Cerebral Hemispheres
The different lobes of the brain are each involved in specific functions. The frontal lobe manages motor function, language, memory, and planning. A speech center called Broca's area is located in the left frontal lobe in most right-handed people. This area is located in the right hemisphere instead in about 27% of left-handed people. Broca's area is actively involved in processing the sequential aspects of language, as well as speech sounds and word meanings. It is named after French physician Paul Broca, who first identified this area in the late 19th century. Damage to Broca's area results in Broca's aphasia, in which speech production—but not comprehension—is severely impaired. This aphasia is characterized by labored speech, frequent pauses, and trouble using function words (such as of, the, and that).
The motor cortex is a strip of neural tissue located directly in front of the Rolandic fissure (in the cerebral cortex), which separates the frontal lobes from the parietal and temporal lobes.

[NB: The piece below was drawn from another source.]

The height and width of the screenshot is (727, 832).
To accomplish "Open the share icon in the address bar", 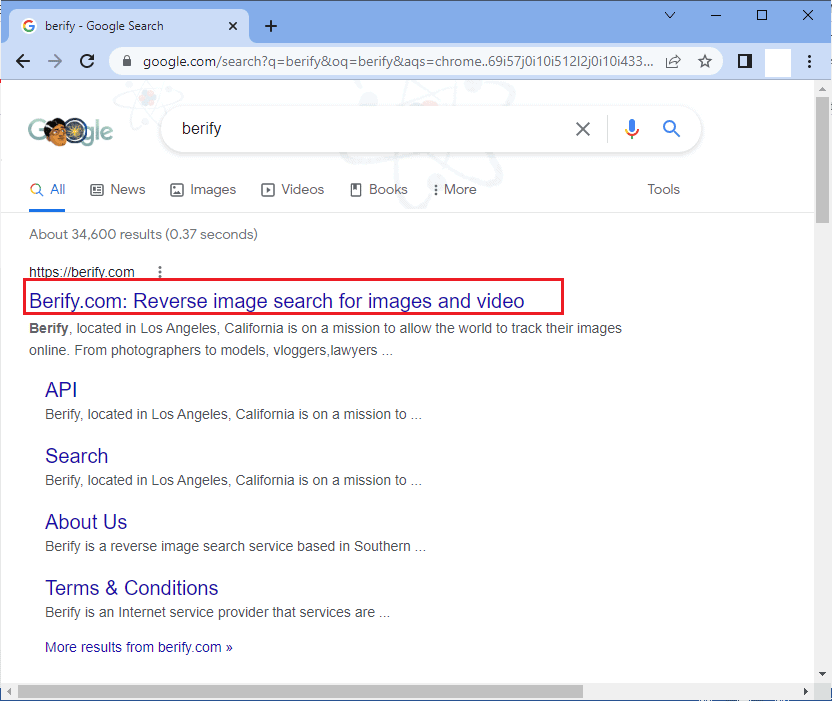I will coord(673,61).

Different parts of the motor cortex correspond to and control different body parts. The larger the area of motor cortex devoted to a body part, the greater the control and dexterity. For example, more motor cortex is devoted to the fingers than the toes.
The prefrontal cortex is an area of the frontal lobe that is divided into three regions: the ventromedial, dorsolateral, and orbitofrontal regions. These areas are involved in planning, attention, problem-solving, error monitoring, decision-making, social cognition, and working memory. Damage to these areas results in loss of cognitive and emotional control. The first well-documented case demonstrating such effects was that of Phineas Gage, a 25-year-old railroad worker who suffered severe head trauma on September 13, 1848, when an explosion drove a 3-foot, 13-pound rod through his left cheek, eye, and prefrontal cortex. Before the accident, Gage had been a mild-mannered and conscientious worker. After the accident, he became irritable, irresponsible, indecisive, and prone to outbursts of profanity.
The parietal lobe manages sensation and perception. This lobe includes the somatosensory cortex, a strip of neural tissue located just behind the Rolandic fissure. Each part of the somatosensory cortex maps onto a particular part of the body. The larger the area devoted to a body part, the more sensitive that body part is. For example, larger areas of the somatosensory cortex are devoted to the lips and fingers than to the entire back.
The temporal lobe is involved in auditory processing, language, and memory storage. It contains a region called the auditory cortex that receives inputs from the ears. Another region, called Wernicke's area, handles language comprehension. This region is named after German physician Carl Wernicke, who first discovered it in 1874. Damage to this area results in Wernicke's aphasia, which is characterized by impaired language comprehension and fluent speech that is nonsensical.
The occipital lobe is responsible for visual processing. There are two separate pathways from the eye to the cortex. One identifies objects, and the other locates them in space. A separate region in both occipital lobes, called the fusiform face area, is specialized for processing faces. Recognizing individuals is an important function that allows identification of one's offspring, kin, mate, friends, and foes.